SIA: Ar­chi­tek­tur zum Spre­chen ge­bracht

Dass Architektur wie Kunst für sich sprechen möge, ist ein frommer Wunsch. Ungeachtet solcher Vorbehalte gegen ­Architekturvermittlung hat das Kindermuseum Creaviva im Berner Zentrum Paul Klee nun einen Architektur-Spaziergang eröffnet.

Publikationsdatum
11-09-2014
Revision
05-11-2015

Lange Zeit herrschte im etablierten Kulturbetrieb grosse Skepsis gegenüber Kulturvermittlung. Kunst wollte man machen und nicht Pädagogik: Erfolgreiche Initiativen zur Kulturvermittlung, aber auch die Bindung öffentlicher Gelder an entsprechende Angebote haben inzwischen ein Umdenken herbeigeführt. Offenbar aber hat die These, Kunst müsse für sich sprechen, immer noch Fürsprecher. Im Fall der Architektur geht die Banalisierungsangst sogar häufig noch mit der gut gemeinten Aufforderung einher, «über Architektur sollten doch bitte jene sprechen, die sie machen». Das berichtete zumindest Urs Rietmann, Leiter des Kindermuseums Creaviva im Zentrum Paul Klee, bei der Eröffnung eines neuen Architektur-Spaziergangs am 1. Juli 2014 in Bern.

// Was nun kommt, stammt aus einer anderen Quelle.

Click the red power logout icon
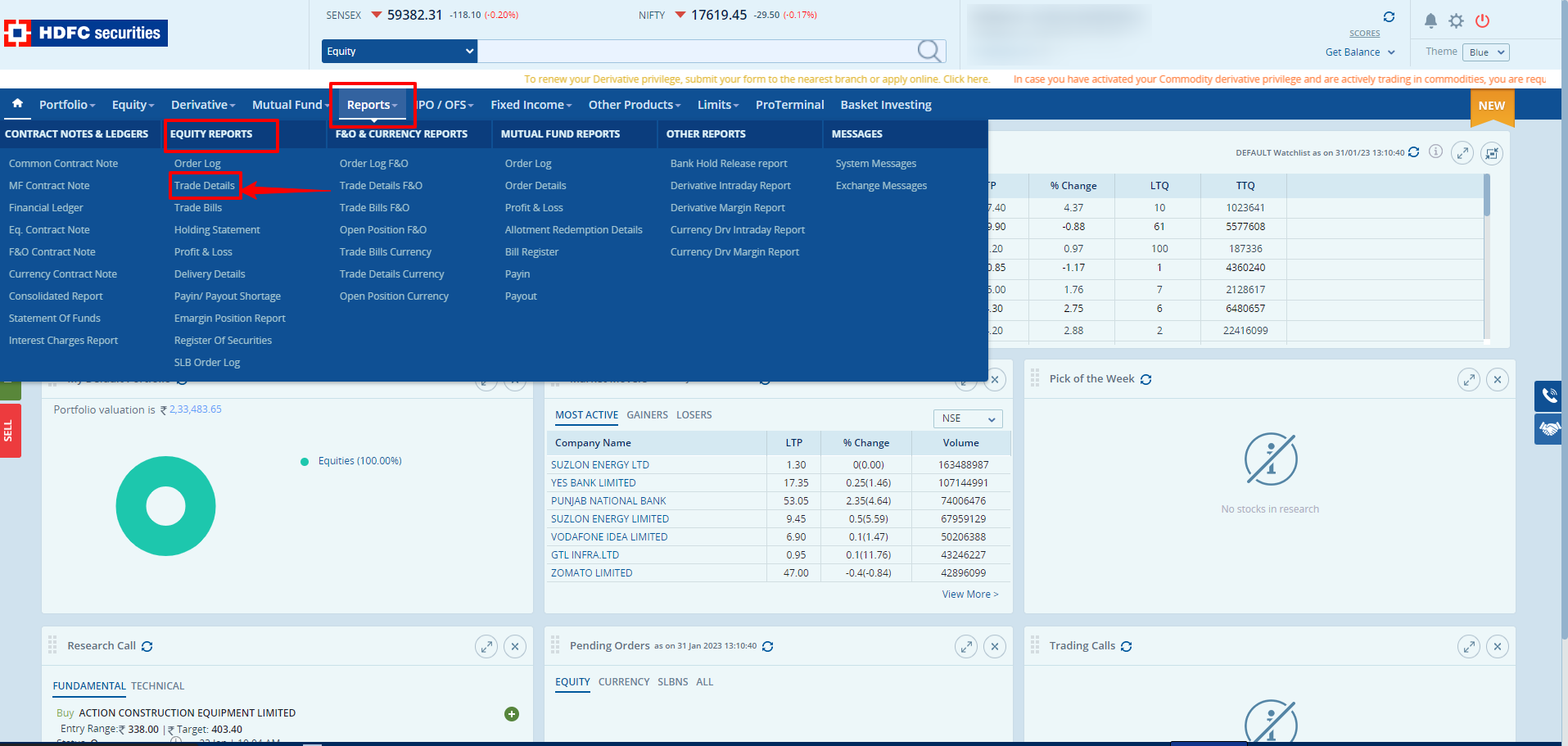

Nicht zum ersten Mal wagt sich die Vermittlungsstelle des Kunstzentrums an die Architekturvermittlung. Bereits seit Frühjahr 2011 lädt das Creaviva Schulklassen und Lehrkräfte aus der ganzen Schweiz zu entsprechenden Workshops ein. Der nun eröffnete Architektur-Spaziergang bietet Besuchern des Zentrums Paul Klee ortsspezifische Anstösse, sich mit Gebäuden und umgebender Landschaft auseinanderzusetzen, unabhängig davon, ob sie auch ins Creaviva gehen.

Den Auftakt zu insgesamt zwölf Stelen macht eine Tafel zur Formfindung. Unter der Überschrift «Kontext: Vom Finden der Form» lassen sich die Reliefs von drei Bergketten ertasten, die Renzo Piano zur wellenartigen Konzeption des Zentrums Paul Klee inspiriert haben sollen. Stele 5 im Innern des Gebäudes ist mit einem Feldstecher versehen und lädt die Besucherinnen und Besucher ein, das Museum genauer zu inspizieren. Das Motto lautet hier «Konstruktion: Zwischen Normen, Regeln und Gestaltungskraft». Ebenfalls im Innern des Hauses fordert Stele 8 mit einem drehbaren Materialwürfel dazu auf, dem Thema «Wie Charakter entsteht» nachzuspüren. Den Schlusspunkt setzt Stele 12 mit einem leeren Rahmen, der den Blick auf die Baukunst lenkt, verbunden mit der Frage «Alles nur Ansichtssache ». 

Die übrigen Stelen widmen sich den Themen «Genius Loci», «Vom landschaftsbildenden Element zur 5. Fassade», «Erschliessung», «Licht», «Architektur», «Nutzung», «Geometrisches Konzept» und «Topografische Einbindung». Zur Veranschaulichung dienen hier Pläne, Fotos, Zitate, ein Guckrohr oder auch vier Gucklöcher vor unterschiedlichem Hintergrund. Vier der Stelen befinden sich vor dem Zentrum Paul Klee, zwei dahinter und sechs im Innern, sodass die Promenade Bauwerk und Landschaft miteinander verbindet.

Der Spaziergang ist als «sich verändernde Installation auf der Grundlage von Rückmeldungen» geplant, so Urs Rietmann bei der Eröffnung. Es bleibt also spannend, wie sich die Architekturvermittlung im Zentrum Paul Klee weiterentwickelt. 

Wer schon jetzt einen Besuch plant, kann gleich zwei weitere Angebote mit Architekturbezug berücksichtigen. Noch bis Mitte Oktober läuft im Zentrum Paul Klee die Ausstellung «Paul Klee. Raum Natur Architektur», die rund 120 Werke aus der Sammlung in einem neuen Kontext zeigt. Ebenfalls bis Mitte Oktober lädt die interaktive Ausstellung «So lang wie breit» ein, im Creaviva mit mehr als 1000 Doppelmetern Holz an einem dynamischen Gebilde mitzubauen.